The Posse Comitatus Act of 1878 (PCA) and as amended restricts the use of the Army or
the Air Force for law enforcement purposes.1 The PCA limits the ability of the military to directly
and rapidly respond to domestic events such as natural disasters, civil unrest, and acts of
terrorism.2 Hurricane Katrina and the events of September 11, 2001, combined with the
potential for use of a weapon of mass destruction (WMD) in a domestic terrorist event have
brought the PCA into the spotlight for review. Immediately after Hurricane Katrina President
Bush promoted the idea of the military playing a primary role in responding to future disasters or
national crises and for Congress to consider review of the law.3 This paper provides
background on the issue of the use of the military for law enforcement and makes the case that
policy and not necessarily statutory guidance drives the use of the military in the domestic
venue for rapidly responding to a wide range of crises.

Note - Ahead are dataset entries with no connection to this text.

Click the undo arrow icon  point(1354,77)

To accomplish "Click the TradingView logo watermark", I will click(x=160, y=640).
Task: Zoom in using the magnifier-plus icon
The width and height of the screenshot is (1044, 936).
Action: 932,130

In 1932, Major George S. Patton, Jr., Cavalry, opined in writing about using federal troops
in domestic disturbances:
Due to the combined effect of ignorance and careless diction, there is
widespread misunderstanding of the principle terms used in connection with the
enforcement of law by military means.4
Not much has changed since then and especially so when it comes to the PCA. Patton said,
“To be a successful soldier you must know history.” 5 Therefore the history of the PCA from its
roots to its branches requires exploration to combat the ignorance and misunderstanding of the
PCA and use of the military for law enforcement.

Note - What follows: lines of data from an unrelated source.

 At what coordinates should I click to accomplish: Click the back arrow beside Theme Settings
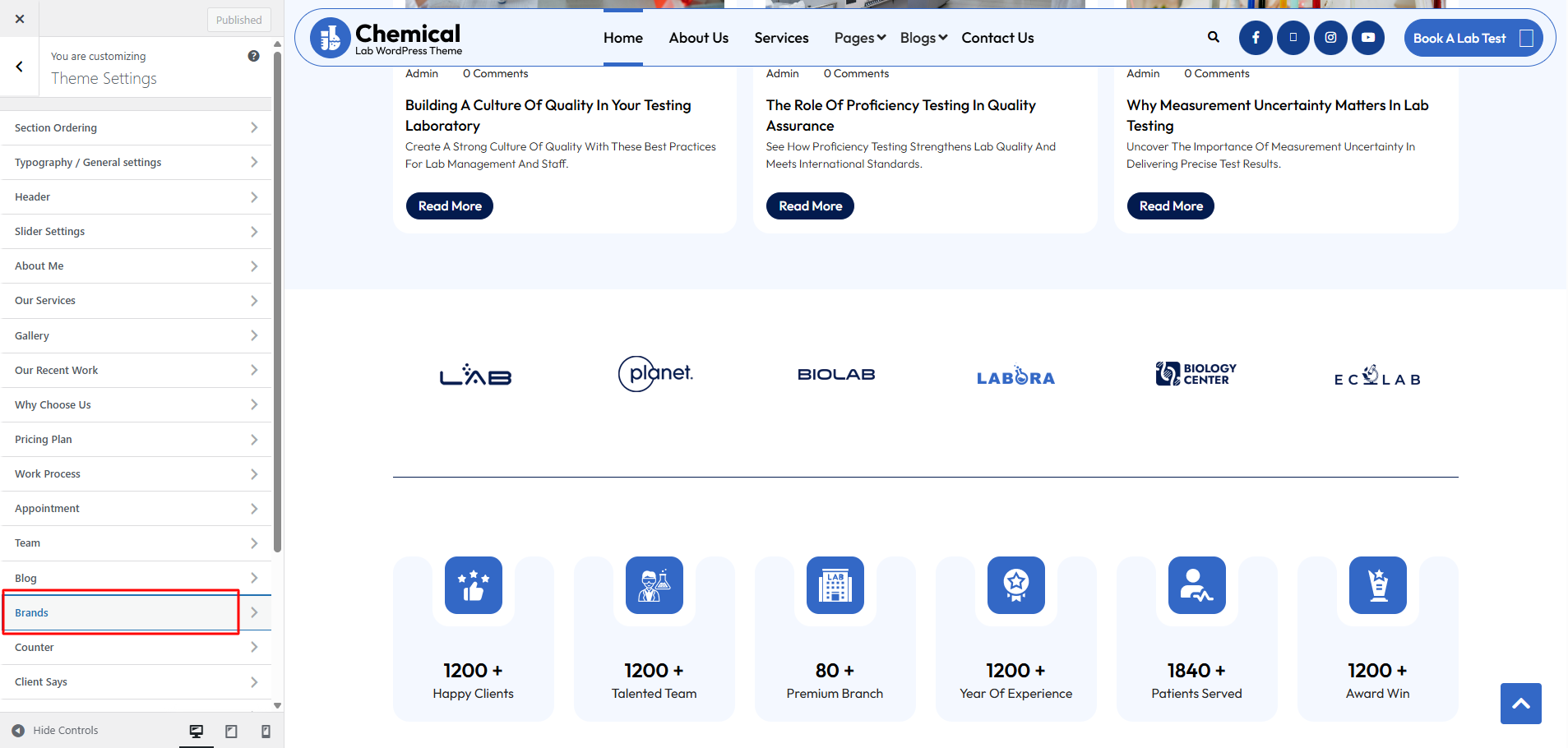[x=20, y=67]
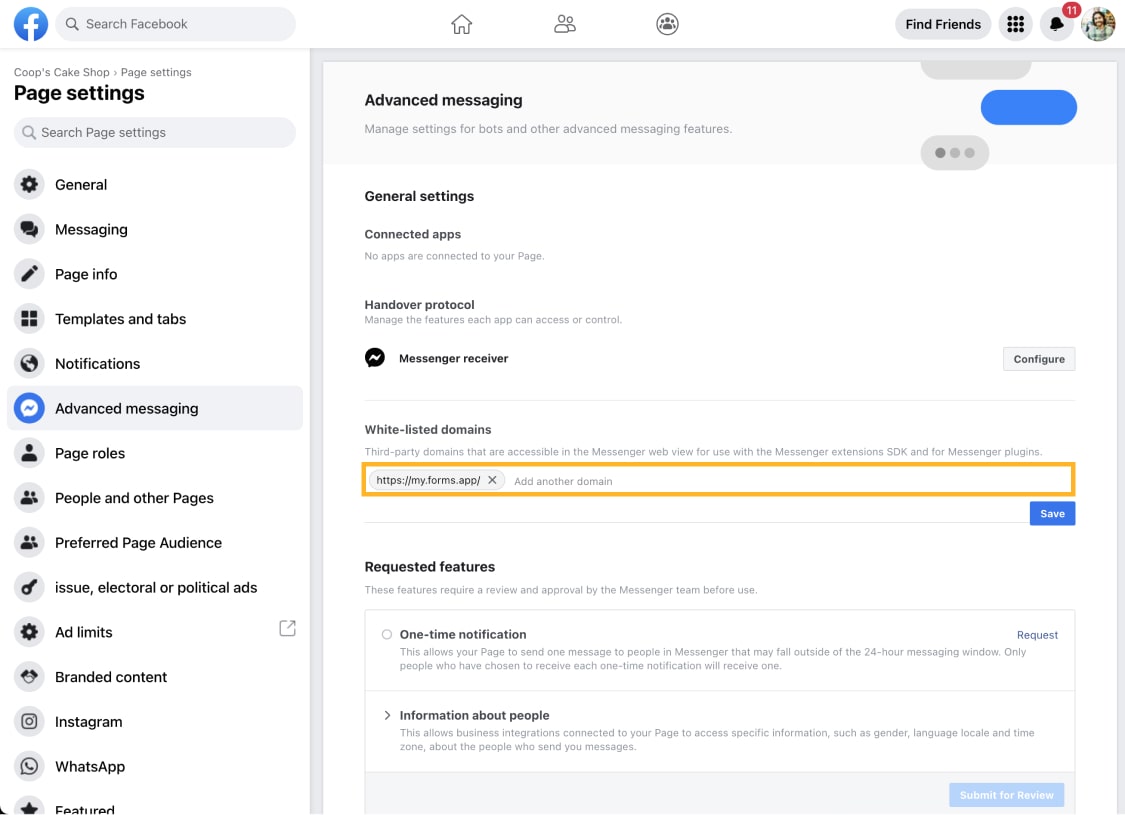1125x815 pixels.
Task: Open the Instagram icon in the sidebar
Action: click(x=29, y=721)
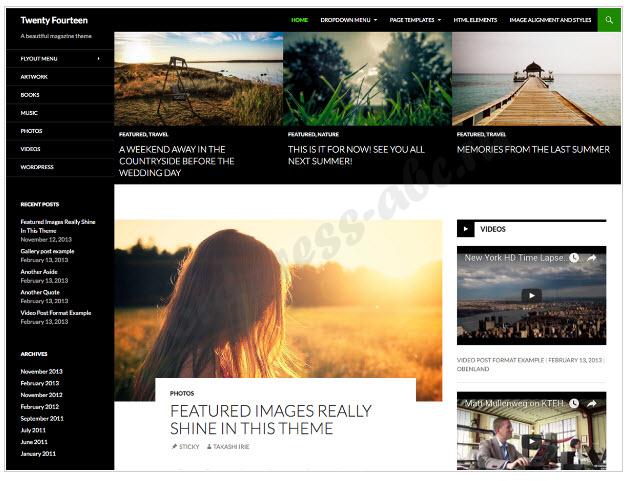Play the Matt Mullenweg video
The image size is (635, 481).
531,441
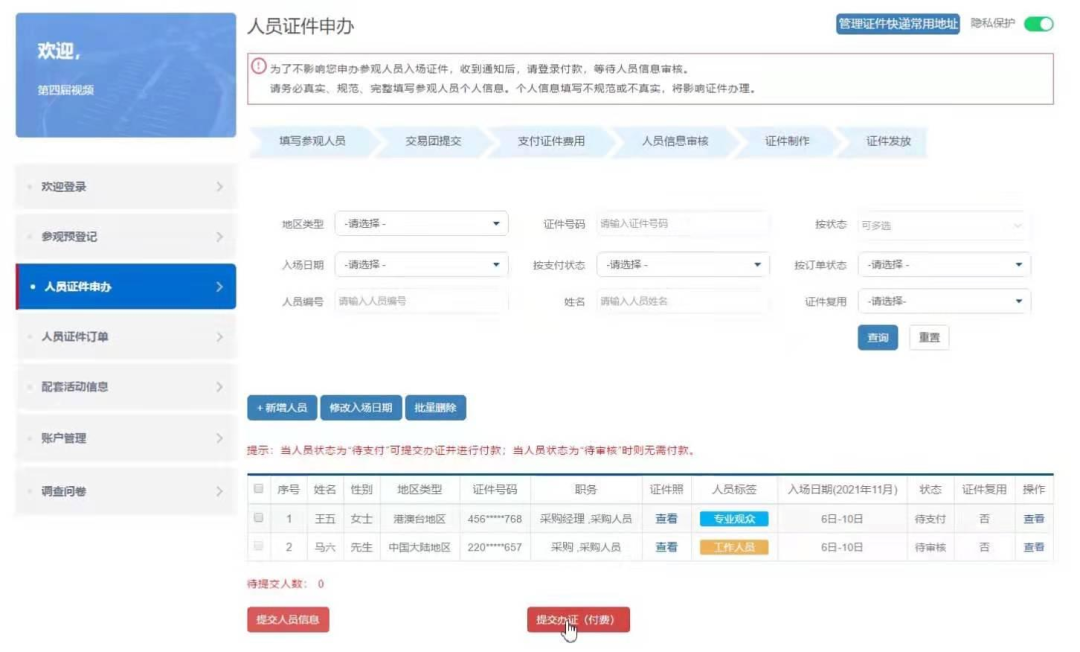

Foundation of Law in the United States of America
From the First Continental Congress in 1774 to the adoption of the Bill of Rights in 1791,
the founding fathers carefully crafted the foundation of the United States of America.6 The
Declaration of Independence in 1776 established the United States of America as free and
independent states from British rule.7 The Articles of Confederation, developed immediately
after the Declaration of Independence, submitted to the states in 1777, and finally ratified in
1781 legalized the ad hoc government with Congress at its center.8 The financial failure of the
Confederation government in practice led to the Constitutional Convention in 1787.9 Over a
period of four months in 1787, the Constitutional Convention produced the preamble and seven
articles establishing the Constitution of the United States of America, ratified in 1788, forming
the government with legislative, executive, and judicial branches.10 The first ten amendments to
the Constitution of the United States, which became universally known as the Bill of Rights,
were immediately proposed in 1789, and ratified in 1791, as a promised requirement for the
ratification of the Constitution.11 The durability of the Constitution is made obvious in the context
of history as it was conceived in an eighteenth-century agrarian republic and endures in an
evolving twentieth-century urban industrial economy that is transforming through globalization
into the twenty-first century. 12 Consistent throughout the foundation of law in the United States
of America is the relationship between the military and the public.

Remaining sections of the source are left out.